Never the less it strikes me that if one where to maintain Hallidays
starting point, the "act of meaning" where the mother and child
initiates communication around what could almost be described as
behavioral reinforcement or conditioning when the child is taught how
a specific outreach towards the outside world will be interpreted and
reacted to based on, in Hallidays example, their play with a ball,
thus "organizing their experiences into meaning and exploring the
contradiction between inner and outer experience" and learning the
principals of communicating on this nonverbal basis.

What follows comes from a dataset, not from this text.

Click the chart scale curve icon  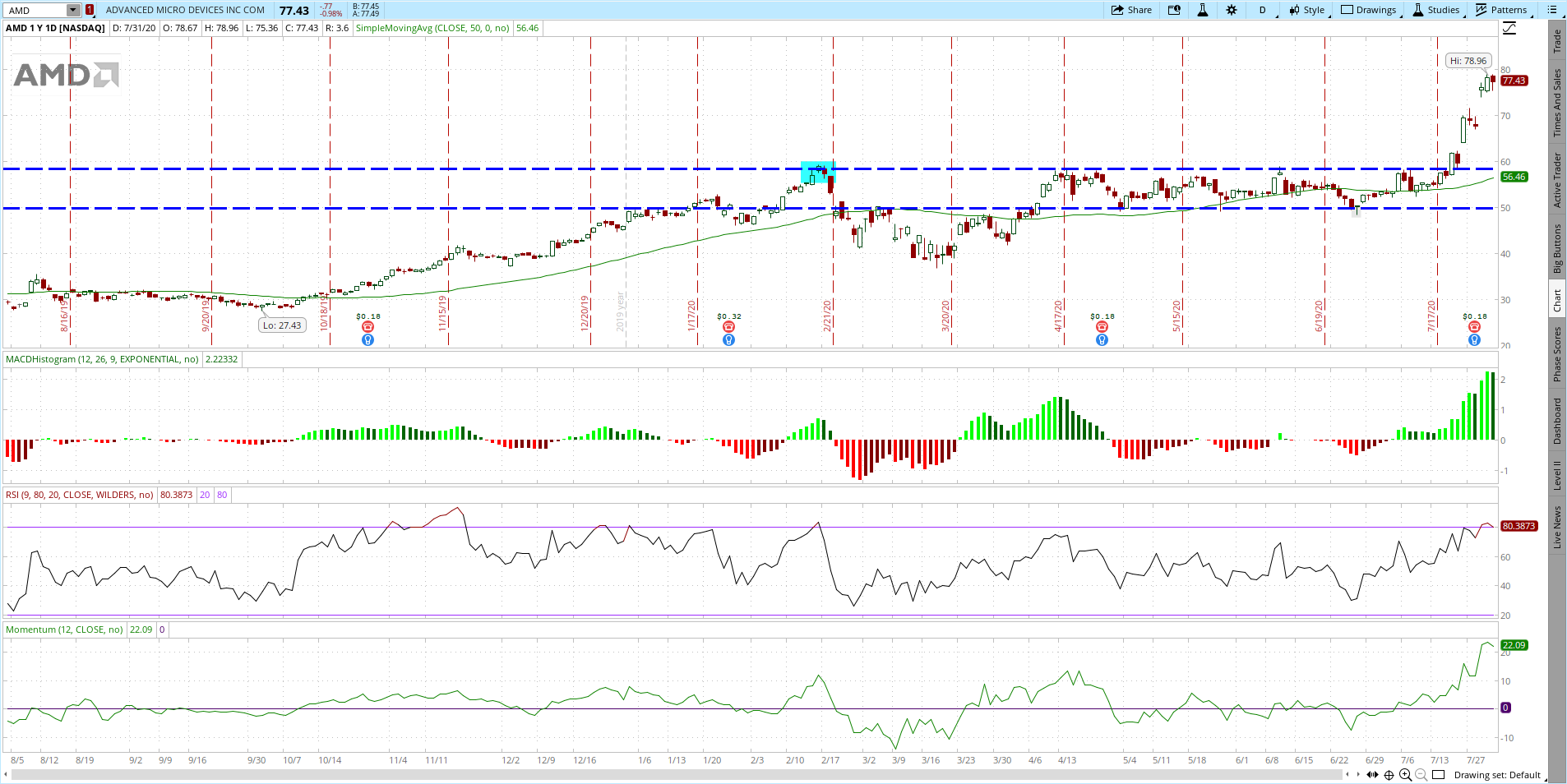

But when the focus moves onward, the initial importance of the
physical act slips into the back, lending room to the language-based
act of meaning. The body that produced the first meaningful act is
more or less left behind as the theory progresses. Never the less it
could be an interesting supplement to look toward the work of
Merleau-Ponty who seem to be in agreement with the Vygotskian point of
view (that culture determines - and gives rise to - thought) and like
Halliday begins his theory with the dialectic experiences of inner and
outer world.
Merleau-Ponty tries to put the experiencing body back into the
philosophy of language development by pointing out that acts of
meaning remains inseparable from the body - there might be "another,
less heavy, more transparent, body, as though it were to change flesh,
abandoning the flesh of the body for that of language" ? Language is a
more diaphanous body, but a body nonetheless (The Visible and the
Invisible, 1968). So when analyzing the rise of language he looks
towards the speaker and the context and only then does he move on to
speculating about spoken language. The intentionality behind the
outreach becomes the unit of analysis and is not see as separated from
the instrument, the body. For the new worker (or the guy at the
keyboard typing his way in to XMCA) this becomes highly significant in
terms of the amount of non-verbal or non-textualized (but off course
still semiotic) feedback that shapes the working environment and helps
the apprentice form his practice to fit the new.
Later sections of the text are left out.